→ **What this task involves**
Going down the data below, set down exactly the line with "link (172, 430)" and each line after it through the line with "[La Cumbre Barrial"; no other lines.

•••••

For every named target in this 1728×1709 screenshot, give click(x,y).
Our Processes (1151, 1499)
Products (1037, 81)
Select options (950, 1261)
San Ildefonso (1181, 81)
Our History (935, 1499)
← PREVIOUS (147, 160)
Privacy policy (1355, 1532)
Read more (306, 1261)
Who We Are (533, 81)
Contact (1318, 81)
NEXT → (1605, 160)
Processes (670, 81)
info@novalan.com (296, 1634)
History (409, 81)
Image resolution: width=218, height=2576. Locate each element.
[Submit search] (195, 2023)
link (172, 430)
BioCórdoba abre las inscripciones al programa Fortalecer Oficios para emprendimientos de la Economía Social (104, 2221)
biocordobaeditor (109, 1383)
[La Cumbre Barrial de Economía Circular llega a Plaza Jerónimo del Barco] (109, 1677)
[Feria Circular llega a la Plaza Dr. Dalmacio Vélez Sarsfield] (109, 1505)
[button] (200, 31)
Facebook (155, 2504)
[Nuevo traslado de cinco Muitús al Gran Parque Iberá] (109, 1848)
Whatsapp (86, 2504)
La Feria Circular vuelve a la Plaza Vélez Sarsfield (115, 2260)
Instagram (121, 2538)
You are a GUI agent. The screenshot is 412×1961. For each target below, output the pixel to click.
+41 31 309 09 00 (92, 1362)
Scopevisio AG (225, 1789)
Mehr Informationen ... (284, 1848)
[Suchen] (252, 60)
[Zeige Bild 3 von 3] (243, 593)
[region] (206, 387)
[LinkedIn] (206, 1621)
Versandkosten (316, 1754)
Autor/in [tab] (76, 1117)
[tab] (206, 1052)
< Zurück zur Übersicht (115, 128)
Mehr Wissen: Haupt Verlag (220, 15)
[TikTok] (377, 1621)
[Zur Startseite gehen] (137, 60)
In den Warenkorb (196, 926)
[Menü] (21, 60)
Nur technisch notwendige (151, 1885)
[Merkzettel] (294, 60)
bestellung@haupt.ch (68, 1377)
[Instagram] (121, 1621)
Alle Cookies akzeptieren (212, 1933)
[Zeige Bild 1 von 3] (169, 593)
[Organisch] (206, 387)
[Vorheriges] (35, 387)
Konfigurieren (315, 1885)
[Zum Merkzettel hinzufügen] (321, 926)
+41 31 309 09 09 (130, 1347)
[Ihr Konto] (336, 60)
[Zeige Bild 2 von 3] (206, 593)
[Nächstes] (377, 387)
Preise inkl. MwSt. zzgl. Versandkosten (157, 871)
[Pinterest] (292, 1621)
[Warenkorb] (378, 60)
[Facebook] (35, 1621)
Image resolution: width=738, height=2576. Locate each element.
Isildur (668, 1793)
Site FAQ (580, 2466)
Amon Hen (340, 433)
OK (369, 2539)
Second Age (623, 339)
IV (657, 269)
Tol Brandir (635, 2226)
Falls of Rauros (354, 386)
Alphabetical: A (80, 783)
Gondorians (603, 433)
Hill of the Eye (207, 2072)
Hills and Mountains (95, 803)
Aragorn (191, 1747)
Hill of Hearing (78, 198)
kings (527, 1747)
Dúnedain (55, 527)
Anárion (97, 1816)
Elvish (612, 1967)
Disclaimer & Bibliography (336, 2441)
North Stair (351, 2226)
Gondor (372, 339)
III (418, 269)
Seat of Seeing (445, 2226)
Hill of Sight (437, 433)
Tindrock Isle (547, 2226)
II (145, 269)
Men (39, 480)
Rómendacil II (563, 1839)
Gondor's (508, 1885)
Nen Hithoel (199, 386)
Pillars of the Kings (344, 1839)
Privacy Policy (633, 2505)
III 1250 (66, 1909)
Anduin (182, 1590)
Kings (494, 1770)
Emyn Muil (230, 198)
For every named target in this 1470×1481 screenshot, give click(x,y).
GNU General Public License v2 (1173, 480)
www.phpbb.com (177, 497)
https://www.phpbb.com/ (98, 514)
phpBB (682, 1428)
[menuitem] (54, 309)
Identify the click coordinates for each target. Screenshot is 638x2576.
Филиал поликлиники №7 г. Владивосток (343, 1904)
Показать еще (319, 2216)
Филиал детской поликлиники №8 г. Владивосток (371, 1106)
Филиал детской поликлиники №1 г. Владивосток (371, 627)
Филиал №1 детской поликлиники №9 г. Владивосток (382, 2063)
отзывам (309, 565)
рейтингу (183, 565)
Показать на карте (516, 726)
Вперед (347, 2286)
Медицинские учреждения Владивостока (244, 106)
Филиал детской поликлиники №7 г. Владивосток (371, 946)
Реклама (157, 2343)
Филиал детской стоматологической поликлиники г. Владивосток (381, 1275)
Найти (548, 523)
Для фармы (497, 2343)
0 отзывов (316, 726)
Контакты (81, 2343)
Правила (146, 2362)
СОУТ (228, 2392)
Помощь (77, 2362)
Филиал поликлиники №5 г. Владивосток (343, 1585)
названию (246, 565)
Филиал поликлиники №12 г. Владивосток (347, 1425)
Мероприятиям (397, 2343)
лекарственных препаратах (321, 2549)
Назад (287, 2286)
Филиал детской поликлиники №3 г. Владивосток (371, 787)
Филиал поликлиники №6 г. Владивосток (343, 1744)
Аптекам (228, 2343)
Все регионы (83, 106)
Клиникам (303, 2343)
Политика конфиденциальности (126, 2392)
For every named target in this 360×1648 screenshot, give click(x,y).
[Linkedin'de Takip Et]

•••••

→ **Task response**
link (172, 430)
BioCórdoba abre las inscripciones al programa Fortalecer Oficios para emprendimientos de la Economía Social (104, 2221)
biocordobaeditor (109, 1383)
[La Cumbre Barrial de Economía Circular llega a Plaza Jerónimo del Barco] (109, 1677)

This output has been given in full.